Task 11: See which snapshots exist on descendants (the “I deleted it” trap)
cr0x@server:~$ zfs list -t snapshot -r -o name,used -s used tank/data | tail -n 10
tank/data/projects@autosnap_2025-12-21 110G
tank/data/projects@autosnap_2025-12-22 95G
tank/data/home@autosnap_2025-12-21 70G
tank/data/home@autosnap_2025-12-22 68G
Interpretation: You may have destroyed the snapshot on tank/data but the heavy usage is on tank/data/projects and tank/data/home. Snapshots are per-dataset; recursion matters.
Task 12: Destroy a snapshot recursively (carefully)
cr0x@server:~$ sudo zfs destroy -r tank/data@autosnap_2025-12-21
Interpretation: This destroys the snapshot with that name on the dataset and all descendants. This is powerful and easy to misuse. Ensure snapshot naming conventions are consistent and you actually mean recursion.
Task 13: Find snapshots that are held across a whole tree
ZFS doesn’t provide a single “list all held snapshots” command with full detail in one shot, so we usually script it with safe plumbing.
cr0x@server:~$ for s in $(zfs list -H -t snapshot -o name -r tank/data); do
> zfs holds "$s" 2>/dev/null | awk 'NR==1{next} {print $1" "$2}'
> done | head
tank/data@autosnap_2025-12-20 replicate
tank/data/projects@autosnap_2025-12-20 replicate
tank/data/projects@autosnap_2025-12-20 backup
Interpretation: This tells you which snapshots are protected and by which tags. In a messy environment, the tag names are the Rosetta stone to figure out which system is “owning” retention.
Task 14: Verify whether replication/backup is recreating snapshots
If snapshots “come back,” check creation times and patterns. This is the least glamorous but most effective approach: prove the source of truth.
cr0x@server:~$ zfs list -t snapshot -o name,creation -s creation tank/data | tail -n 5
tank/data@autosnap_2025-12-25_0000 Thu Dec 25 00:00 2025
tank/data@autosnap_2025-12-25_0100 Thu Dec 25 01:00 2025
tank/data@autosnap_2025-12-25_0200 Thu Dec 25 02:00 2025
tank/data@autosnap_2025-12-25_0300 Thu Dec 25 03:00 2025
tank/data@autosnap_2025-12-25_0400 Thu Dec 25 04:00 2025
Interpretation: Hourly cadence screams automation.

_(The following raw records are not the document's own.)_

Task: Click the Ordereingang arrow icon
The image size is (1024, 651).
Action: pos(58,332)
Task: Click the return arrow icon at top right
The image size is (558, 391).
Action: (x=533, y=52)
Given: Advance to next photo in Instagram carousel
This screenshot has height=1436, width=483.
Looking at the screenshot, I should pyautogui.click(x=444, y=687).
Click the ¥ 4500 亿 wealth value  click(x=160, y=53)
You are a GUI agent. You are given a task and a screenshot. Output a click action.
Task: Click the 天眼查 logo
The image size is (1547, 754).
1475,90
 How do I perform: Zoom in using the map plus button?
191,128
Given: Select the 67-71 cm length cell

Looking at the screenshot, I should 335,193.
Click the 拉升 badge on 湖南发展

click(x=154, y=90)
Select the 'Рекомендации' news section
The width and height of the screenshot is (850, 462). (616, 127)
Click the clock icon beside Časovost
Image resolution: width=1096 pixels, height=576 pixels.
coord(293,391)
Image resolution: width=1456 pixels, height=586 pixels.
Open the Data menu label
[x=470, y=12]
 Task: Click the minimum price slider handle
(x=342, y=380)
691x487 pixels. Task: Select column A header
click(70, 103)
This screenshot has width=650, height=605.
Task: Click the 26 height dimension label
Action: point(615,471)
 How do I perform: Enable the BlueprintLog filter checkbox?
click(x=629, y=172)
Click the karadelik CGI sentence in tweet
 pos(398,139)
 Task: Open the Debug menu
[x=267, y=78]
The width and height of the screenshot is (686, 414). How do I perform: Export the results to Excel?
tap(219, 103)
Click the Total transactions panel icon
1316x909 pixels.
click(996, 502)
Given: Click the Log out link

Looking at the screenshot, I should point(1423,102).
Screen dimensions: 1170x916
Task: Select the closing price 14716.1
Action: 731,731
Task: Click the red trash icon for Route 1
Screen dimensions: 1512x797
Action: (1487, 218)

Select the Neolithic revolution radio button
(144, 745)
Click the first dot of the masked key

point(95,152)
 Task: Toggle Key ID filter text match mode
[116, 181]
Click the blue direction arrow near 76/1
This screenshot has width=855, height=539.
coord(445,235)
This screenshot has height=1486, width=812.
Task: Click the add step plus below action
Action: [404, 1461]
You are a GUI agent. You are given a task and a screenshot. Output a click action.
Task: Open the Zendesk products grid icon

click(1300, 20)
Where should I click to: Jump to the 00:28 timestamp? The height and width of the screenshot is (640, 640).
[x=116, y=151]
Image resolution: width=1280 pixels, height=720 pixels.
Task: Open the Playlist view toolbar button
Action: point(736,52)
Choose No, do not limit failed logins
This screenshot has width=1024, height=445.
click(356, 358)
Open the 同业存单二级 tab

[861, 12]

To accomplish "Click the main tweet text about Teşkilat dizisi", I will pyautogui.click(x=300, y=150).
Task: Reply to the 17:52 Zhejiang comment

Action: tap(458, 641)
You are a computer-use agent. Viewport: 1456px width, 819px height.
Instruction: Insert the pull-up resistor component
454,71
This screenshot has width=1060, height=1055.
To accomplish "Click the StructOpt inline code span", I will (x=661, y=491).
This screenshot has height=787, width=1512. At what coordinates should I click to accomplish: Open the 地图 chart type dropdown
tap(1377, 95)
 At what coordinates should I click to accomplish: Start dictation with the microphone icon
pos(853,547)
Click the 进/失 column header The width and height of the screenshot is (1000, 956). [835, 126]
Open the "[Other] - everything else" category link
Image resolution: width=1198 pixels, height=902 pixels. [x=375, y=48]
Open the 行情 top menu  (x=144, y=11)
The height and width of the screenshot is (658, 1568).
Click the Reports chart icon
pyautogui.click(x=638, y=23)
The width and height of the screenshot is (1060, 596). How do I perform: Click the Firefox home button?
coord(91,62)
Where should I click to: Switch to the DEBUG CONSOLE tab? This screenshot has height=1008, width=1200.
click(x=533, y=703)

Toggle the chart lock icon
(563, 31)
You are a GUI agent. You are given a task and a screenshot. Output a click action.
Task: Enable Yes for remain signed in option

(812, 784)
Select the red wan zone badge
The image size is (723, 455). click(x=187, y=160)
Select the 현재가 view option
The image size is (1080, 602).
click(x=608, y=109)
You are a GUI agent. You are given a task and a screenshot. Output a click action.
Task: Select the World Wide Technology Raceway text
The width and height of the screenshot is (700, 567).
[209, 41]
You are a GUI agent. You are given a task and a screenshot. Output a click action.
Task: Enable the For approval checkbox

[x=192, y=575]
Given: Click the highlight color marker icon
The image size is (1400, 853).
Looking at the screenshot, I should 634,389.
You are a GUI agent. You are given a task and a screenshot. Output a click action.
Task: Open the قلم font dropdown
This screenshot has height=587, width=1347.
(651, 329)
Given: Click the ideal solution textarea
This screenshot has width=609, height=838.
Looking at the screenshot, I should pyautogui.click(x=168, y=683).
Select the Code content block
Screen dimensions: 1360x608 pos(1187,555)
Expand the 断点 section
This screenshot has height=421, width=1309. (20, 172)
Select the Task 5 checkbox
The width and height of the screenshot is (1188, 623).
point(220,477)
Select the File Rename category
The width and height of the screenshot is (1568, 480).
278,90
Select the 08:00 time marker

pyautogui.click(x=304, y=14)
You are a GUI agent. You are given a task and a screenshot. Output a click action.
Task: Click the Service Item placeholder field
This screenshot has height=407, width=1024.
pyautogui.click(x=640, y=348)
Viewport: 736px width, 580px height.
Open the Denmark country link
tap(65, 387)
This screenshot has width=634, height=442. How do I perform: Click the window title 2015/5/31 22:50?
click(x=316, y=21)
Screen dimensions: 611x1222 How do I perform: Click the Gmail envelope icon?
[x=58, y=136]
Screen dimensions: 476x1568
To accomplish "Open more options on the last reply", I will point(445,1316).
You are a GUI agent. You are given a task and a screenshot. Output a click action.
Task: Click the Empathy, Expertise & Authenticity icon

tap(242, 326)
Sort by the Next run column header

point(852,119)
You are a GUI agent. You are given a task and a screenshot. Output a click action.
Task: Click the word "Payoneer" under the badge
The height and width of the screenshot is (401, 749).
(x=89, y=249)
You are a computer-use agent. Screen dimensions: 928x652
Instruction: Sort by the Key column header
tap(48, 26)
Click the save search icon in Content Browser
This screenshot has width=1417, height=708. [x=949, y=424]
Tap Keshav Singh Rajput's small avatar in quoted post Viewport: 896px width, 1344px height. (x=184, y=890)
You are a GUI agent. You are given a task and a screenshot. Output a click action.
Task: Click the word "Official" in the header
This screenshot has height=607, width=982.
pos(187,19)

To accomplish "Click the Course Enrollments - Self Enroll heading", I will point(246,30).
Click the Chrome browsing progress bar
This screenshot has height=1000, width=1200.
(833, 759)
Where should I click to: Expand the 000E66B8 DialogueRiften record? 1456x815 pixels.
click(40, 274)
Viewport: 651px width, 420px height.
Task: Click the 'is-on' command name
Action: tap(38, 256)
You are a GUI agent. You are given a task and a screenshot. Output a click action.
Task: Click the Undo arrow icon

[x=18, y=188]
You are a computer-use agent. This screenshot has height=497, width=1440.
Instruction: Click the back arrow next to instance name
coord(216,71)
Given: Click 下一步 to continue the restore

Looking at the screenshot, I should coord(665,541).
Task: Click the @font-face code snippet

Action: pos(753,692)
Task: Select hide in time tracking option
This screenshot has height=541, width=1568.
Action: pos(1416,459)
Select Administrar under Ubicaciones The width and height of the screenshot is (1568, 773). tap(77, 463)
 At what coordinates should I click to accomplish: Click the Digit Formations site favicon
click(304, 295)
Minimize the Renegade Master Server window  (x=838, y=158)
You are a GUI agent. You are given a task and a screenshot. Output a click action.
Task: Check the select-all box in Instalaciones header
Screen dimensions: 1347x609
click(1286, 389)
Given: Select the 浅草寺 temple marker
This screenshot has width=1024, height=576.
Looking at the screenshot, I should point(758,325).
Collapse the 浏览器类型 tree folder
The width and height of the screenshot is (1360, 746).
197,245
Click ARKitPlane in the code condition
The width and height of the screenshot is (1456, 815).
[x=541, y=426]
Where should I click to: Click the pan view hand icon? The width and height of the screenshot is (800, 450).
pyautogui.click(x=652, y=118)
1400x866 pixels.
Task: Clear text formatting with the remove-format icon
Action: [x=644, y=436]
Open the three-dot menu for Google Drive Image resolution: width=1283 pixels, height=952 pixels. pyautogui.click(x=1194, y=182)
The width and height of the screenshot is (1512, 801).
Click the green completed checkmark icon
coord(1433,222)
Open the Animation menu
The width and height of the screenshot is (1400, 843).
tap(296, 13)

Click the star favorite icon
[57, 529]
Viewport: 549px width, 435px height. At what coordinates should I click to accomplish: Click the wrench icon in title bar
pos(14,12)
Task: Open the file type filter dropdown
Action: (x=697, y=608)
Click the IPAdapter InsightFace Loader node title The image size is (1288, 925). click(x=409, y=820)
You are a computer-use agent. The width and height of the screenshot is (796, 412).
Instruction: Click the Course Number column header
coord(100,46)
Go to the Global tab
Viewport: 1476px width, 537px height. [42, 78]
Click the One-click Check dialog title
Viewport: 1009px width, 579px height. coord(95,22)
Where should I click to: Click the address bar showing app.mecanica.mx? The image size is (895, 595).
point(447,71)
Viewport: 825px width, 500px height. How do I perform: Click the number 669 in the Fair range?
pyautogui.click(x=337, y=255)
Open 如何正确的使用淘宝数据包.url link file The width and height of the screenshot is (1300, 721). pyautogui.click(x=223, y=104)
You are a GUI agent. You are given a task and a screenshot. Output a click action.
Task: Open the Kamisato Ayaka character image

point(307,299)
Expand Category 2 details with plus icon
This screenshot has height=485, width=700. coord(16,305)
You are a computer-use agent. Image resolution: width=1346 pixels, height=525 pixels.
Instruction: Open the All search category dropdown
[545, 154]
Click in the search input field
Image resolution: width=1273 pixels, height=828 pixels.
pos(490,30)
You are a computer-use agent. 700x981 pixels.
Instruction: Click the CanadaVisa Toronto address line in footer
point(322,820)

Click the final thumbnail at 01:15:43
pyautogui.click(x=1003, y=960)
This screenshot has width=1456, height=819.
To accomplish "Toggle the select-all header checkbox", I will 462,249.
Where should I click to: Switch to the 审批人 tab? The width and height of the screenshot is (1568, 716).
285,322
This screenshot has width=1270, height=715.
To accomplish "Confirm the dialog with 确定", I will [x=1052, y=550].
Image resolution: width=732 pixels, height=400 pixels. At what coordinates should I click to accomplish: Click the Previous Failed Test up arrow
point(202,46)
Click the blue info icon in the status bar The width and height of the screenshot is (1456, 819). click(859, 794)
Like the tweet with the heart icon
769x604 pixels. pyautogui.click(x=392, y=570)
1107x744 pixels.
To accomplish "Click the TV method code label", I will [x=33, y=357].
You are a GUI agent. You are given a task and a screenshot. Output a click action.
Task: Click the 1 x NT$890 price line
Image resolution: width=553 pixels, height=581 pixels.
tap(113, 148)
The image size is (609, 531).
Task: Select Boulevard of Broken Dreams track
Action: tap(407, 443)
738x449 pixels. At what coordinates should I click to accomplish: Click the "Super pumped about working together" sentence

Deleting without fixing the scheduler is like bailing a boat while drilling more holes.
Task 15: Check for an in-progress send/receive that may hold things “busy”
This is OS- and tooling-dependent, but you can usually spot active ZFS streams via process lists.
cr0x@server:~$ ps aux | egrep 'zfs (send|receive)|mbuffer|ssh .*zfs receive' | grep -v egrep
root 18244 2.1 0.0 17768 4100 ? Ss 03:02 0:01 zfs send -I tank/data@autosnap_2025-12-24 tank/data@autosnap_2025-12-25_0300
root 18245 0.8 0.0 10432 2820 ? S 03:02 0:00 ssh backup-target zfs receive -uF tank/replica/data
Interpretation: If you destroy a snapshot that’s currently the basis of an incremental send, the job may fail or restart and re-hold. Coordinate with replication windows.
Task 16: Use dry-run thinking before destructive commands
ZFS doesn’t have a universal --dry-run for destroy. Your “dry run” is inspection: list holds, list clones, list dependents, confirm naming, and confirm scope (-r vs not).
cr0x@server:~$ zfs holds tank/data@autosnap_2025-12-20
cr0x@server:~$ zfs get -H -o name,value origin -r tank | grep 'tank/data@autosnap_2025-12-20' || true
cr0x@server:~$ zfs list -t snapshot -r -o name tank/data | grep '@autosnap_2025-12-20' | head
Interpretation: This sequence answers: “Is it held?”, “Are there clones?”, and “What exactly will recursion touch?” It’s boring. It works.
Three corporate-world mini-stories from the trenches
Mini-story 1: An incident caused by a wrong assumption
The assumption: “If the snapshot is old, it’s safe to delete.” A storage admin (competent, careful, just rushed) saw a pool hitting 90% and began pruning snapshots older than 30 days. The destroy command failed on a subset with “dependent clones,” so they moved on and deleted what they could. Space didn’t recover enough. Panic rose. More deletion followed.
What they didn’t realize: a dev team had a “temporary” analytics sandbox cloned from a month-old snapshot of a production dataset. It was used for ad-hoc queries, and someone had pointed an internal dashboard at it because it was “fast.” No ticket. No documentation. Just a quiet dependency sitting on a snapshot like a barnacle.
The on-call path got ugly because the error didn’t read “this is powering your dashboards.” It just said “dependent clones.” The team tried to promote the clone without understanding the consequences, which rearranged the lineage and broke a retention script that assumed origins lived in one place. Suddenly replication incrementals couldn’t find their base snapshots. Jobs failed. Alerts multiplied.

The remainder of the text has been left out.